# ICI Pro Spray Airless Rig



## Bozarthpainting (Mar 18, 2017)

I recently inherited a spray rig from my father and the plastic seat that the ball sits in is cracked. I cant seem to locate anything about this company online. Does anyone know if it still exists?


----------



## ridesarize (Jun 19, 2012)

Bozarthpainting said:


> I recently inherited a spray rig from my father and the plastic seat that the ball sits in is cracked. I cant seem to locate anything about this company online. Does anyone know if it still exists?


Haven't heard of it,..


----------



## Epoxy Pro (Oct 7, 2012)

Bozarthpainting said:


> I recently inherited a spray rig from my father and the plastic seat that the ball sits in is cracked. I cant seem to locate anything about this company online. Does anyone know if it still exists?

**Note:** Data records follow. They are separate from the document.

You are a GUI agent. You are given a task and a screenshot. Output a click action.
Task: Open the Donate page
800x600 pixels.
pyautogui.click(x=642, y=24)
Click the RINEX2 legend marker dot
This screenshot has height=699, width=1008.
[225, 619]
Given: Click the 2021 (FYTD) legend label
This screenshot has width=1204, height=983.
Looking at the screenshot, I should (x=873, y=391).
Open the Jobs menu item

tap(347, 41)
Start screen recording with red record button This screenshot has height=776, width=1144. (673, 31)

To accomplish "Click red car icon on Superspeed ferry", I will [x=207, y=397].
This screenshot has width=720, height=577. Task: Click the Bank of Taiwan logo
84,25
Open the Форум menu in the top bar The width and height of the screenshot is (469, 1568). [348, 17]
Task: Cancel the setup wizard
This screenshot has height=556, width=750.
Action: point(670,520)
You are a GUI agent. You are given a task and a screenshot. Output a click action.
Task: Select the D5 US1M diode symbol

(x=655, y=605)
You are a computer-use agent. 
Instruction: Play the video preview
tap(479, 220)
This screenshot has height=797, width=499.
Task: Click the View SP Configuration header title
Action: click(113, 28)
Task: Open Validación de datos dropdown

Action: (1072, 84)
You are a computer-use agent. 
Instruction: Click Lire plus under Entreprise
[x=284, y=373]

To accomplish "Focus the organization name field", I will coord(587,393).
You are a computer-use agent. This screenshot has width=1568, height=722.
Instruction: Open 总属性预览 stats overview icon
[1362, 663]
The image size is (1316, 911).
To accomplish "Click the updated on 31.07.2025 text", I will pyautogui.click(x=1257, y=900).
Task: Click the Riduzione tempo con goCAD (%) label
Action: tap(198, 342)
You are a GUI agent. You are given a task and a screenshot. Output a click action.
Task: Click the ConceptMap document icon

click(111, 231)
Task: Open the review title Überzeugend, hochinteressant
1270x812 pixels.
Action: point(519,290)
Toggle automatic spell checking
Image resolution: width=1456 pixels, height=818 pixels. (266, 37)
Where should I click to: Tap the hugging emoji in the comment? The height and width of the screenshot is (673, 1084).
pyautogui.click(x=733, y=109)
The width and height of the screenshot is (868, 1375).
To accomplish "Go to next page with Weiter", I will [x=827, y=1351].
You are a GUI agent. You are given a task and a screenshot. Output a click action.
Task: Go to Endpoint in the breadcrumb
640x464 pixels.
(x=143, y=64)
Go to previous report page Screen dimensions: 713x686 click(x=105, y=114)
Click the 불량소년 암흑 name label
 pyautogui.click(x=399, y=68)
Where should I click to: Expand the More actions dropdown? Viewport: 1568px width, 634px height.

If my memory serves me correct this sprayer was sold by Glidden. I haven't heard much other than no one sells them.

I found this link just now for this brand.

http://www.bedfordprecision.com/Html_Refs/BedfordQuickRef_Glidden_ProSpray_606.html


----------



## SprayRepairGuy (Jan 15, 2014)

Depending on the model, some ProSprays were manufactured by Wagner and Amspray, other ProSprays were manufactured by Airlessco.


----------